* EXERCISE MATERIAL *
________________________

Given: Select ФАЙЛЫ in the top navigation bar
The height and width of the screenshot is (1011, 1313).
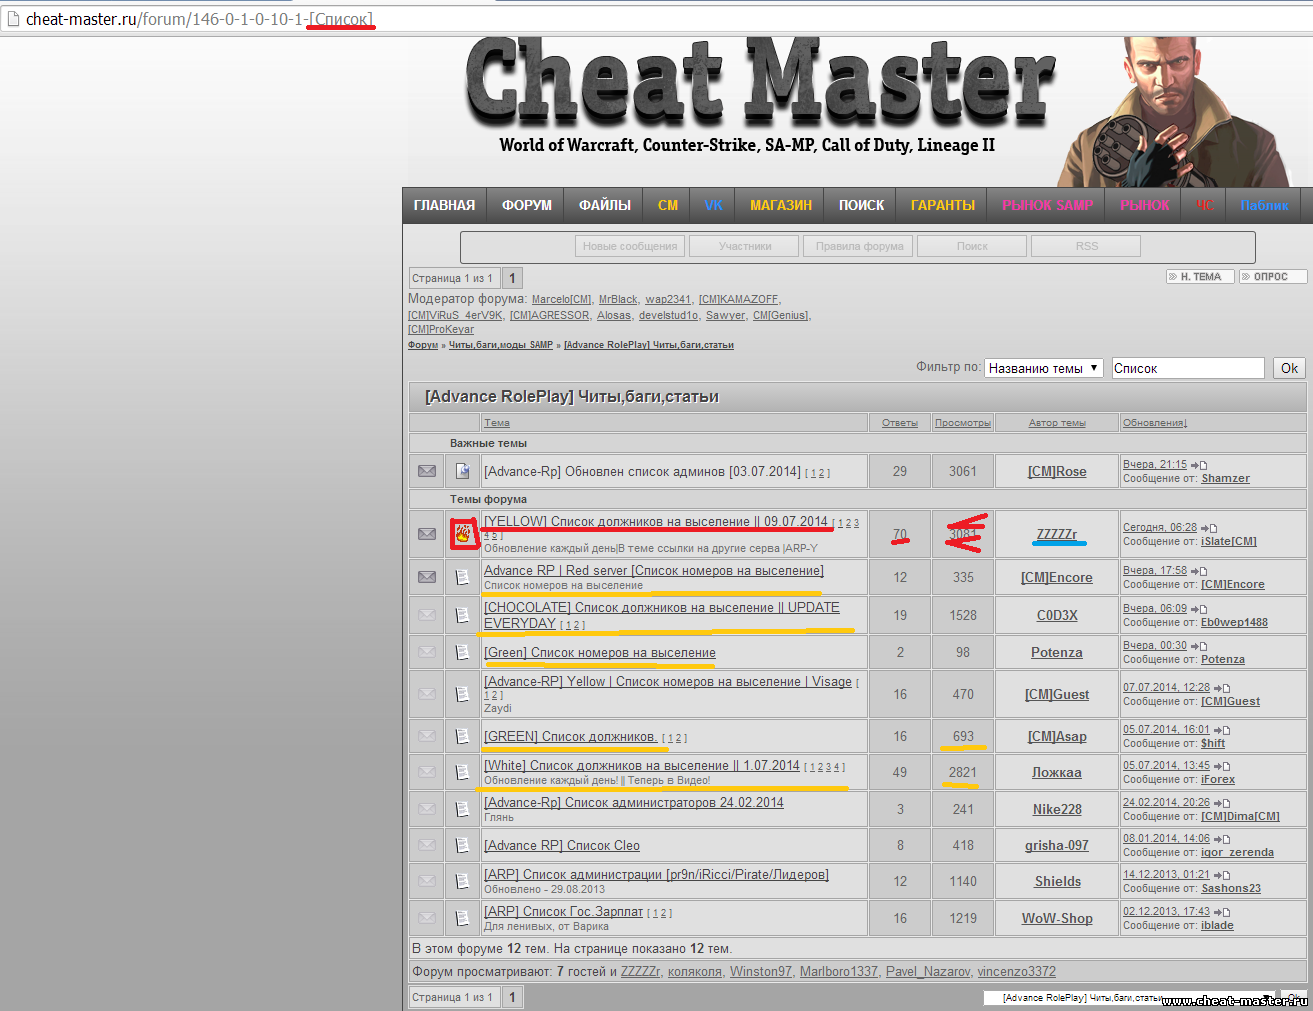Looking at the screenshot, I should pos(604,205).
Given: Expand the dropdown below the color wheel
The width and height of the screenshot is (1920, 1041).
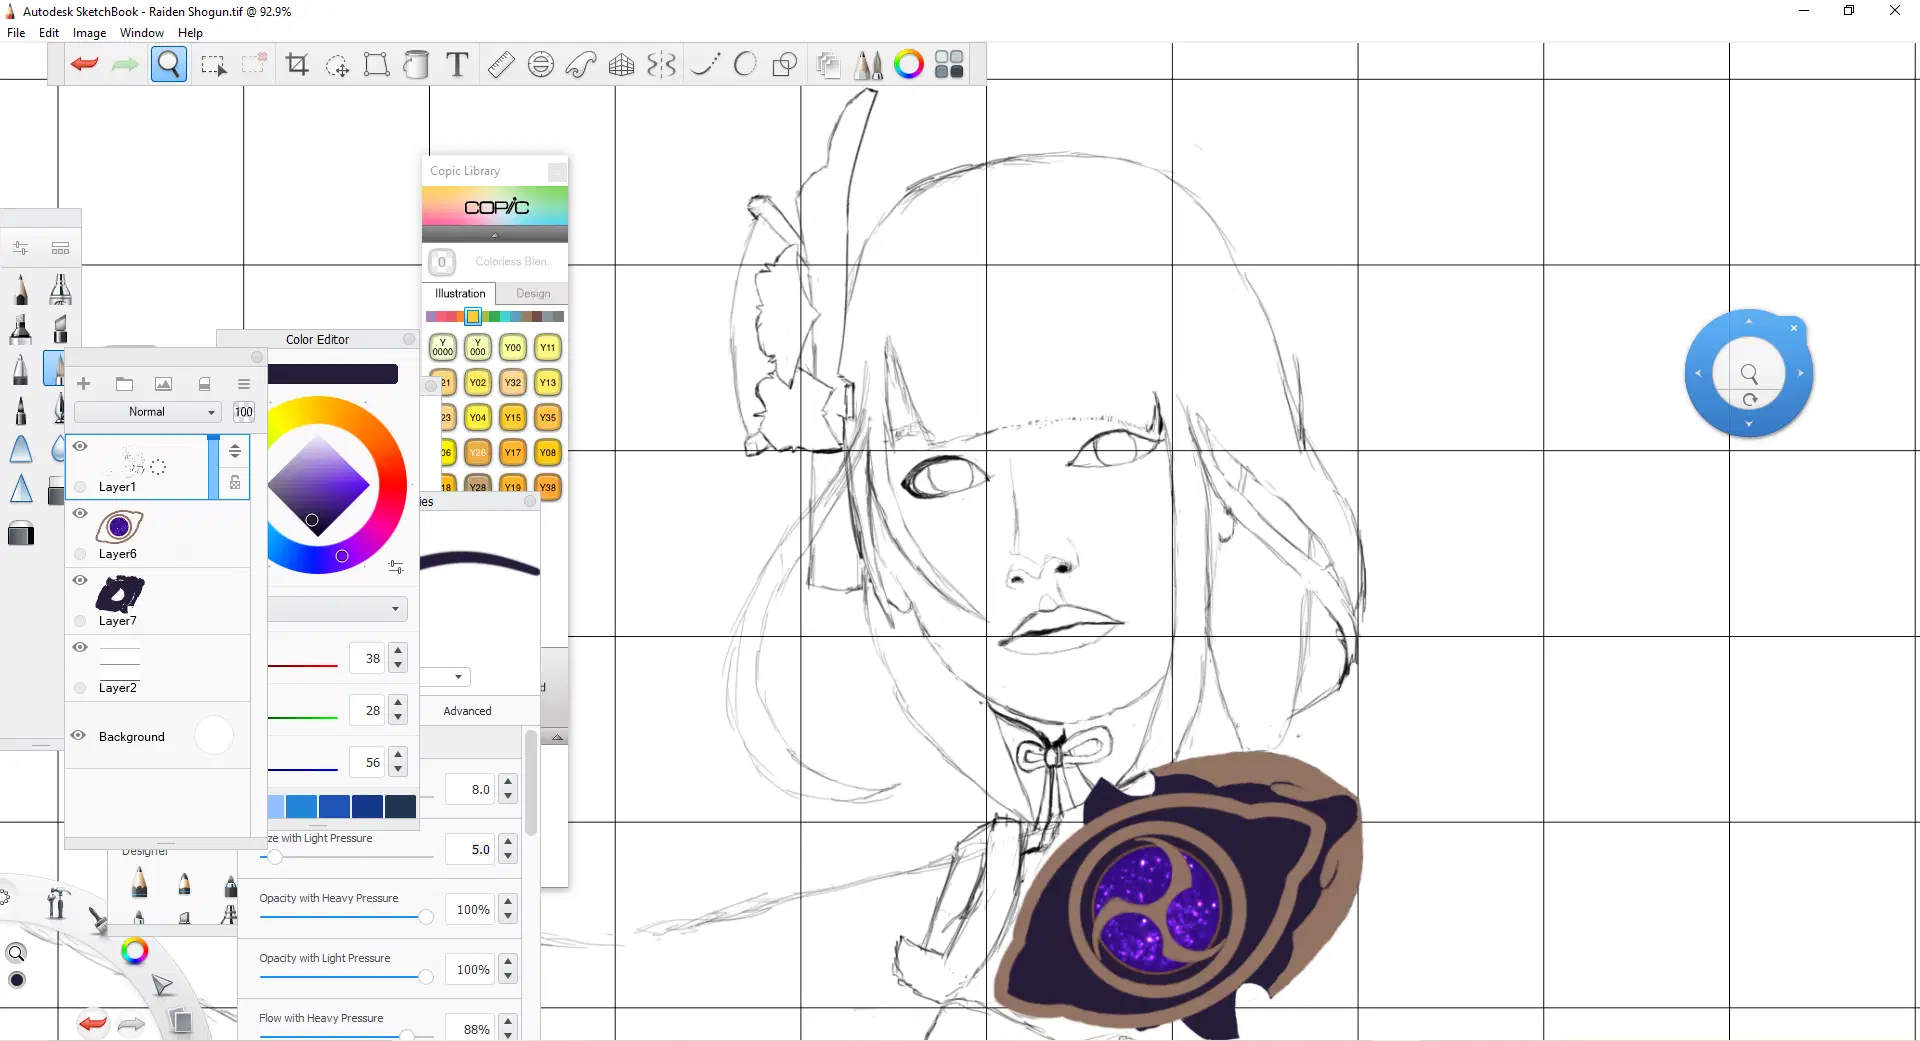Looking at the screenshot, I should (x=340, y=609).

________________________

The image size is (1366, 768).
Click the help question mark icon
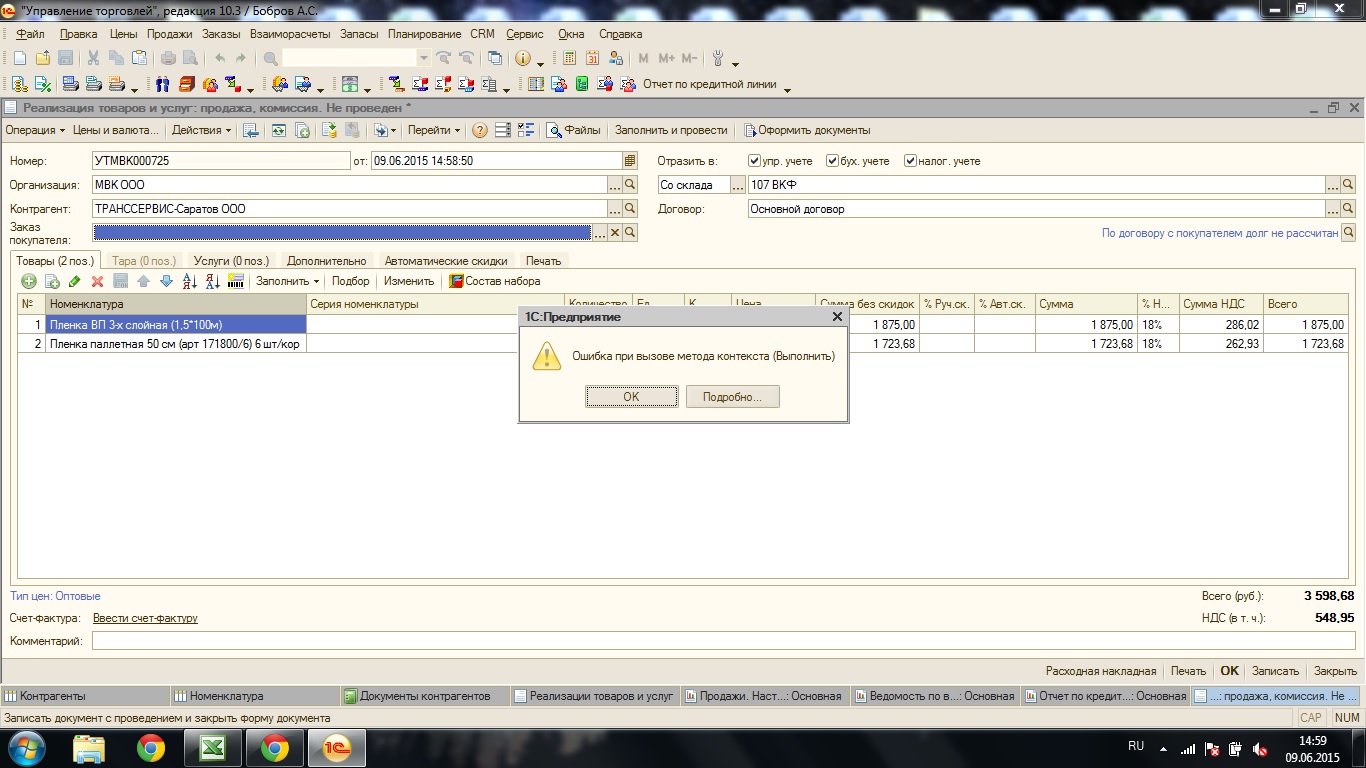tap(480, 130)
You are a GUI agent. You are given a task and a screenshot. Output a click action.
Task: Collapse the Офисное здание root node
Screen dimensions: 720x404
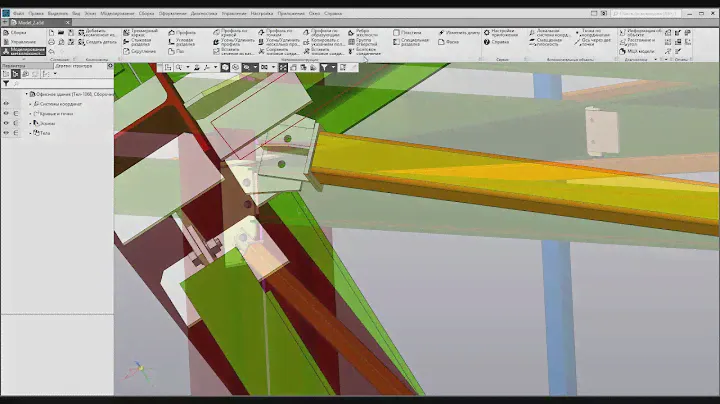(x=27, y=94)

________________________

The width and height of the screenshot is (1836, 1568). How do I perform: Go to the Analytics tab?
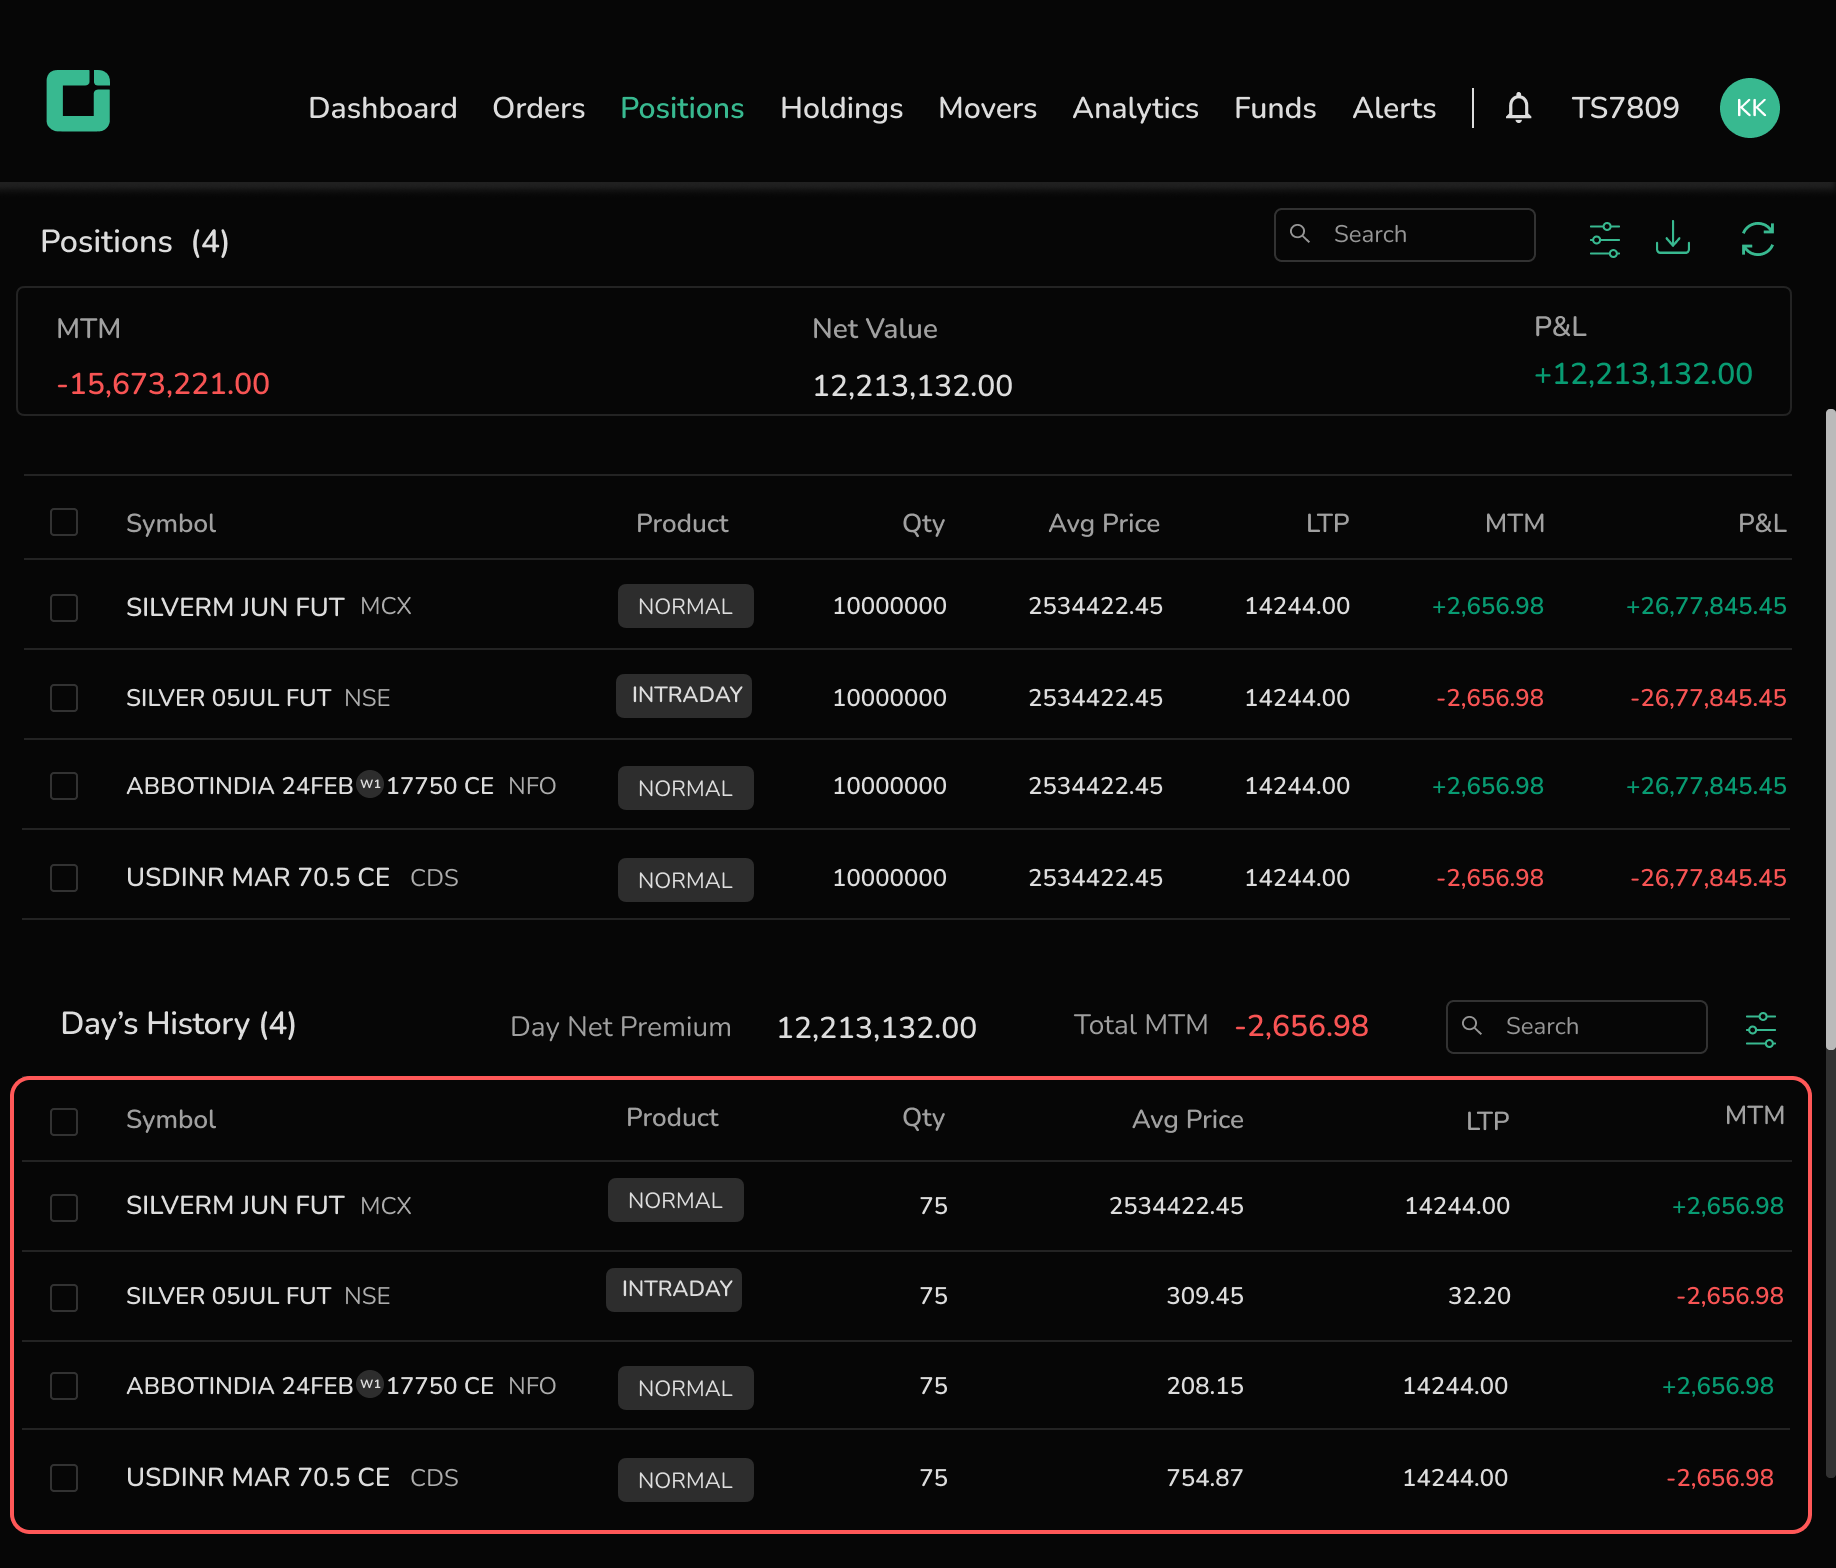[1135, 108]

________________________

* SHORT PROBLEM *
Scale the data starting at the line that has "The width and height of the screenshot is (1836, 1568)." and stopping after "[1135, 108]". Keep the requests unchanged, multiply each coordinate in the answers by 0.7, round to whole numbers with halves going up, and leave the pictures out.

* WRITTEN ANSWER *
The width and height of the screenshot is (1836, 1568). How do I perform: Go to the Analytics tab?
[795, 76]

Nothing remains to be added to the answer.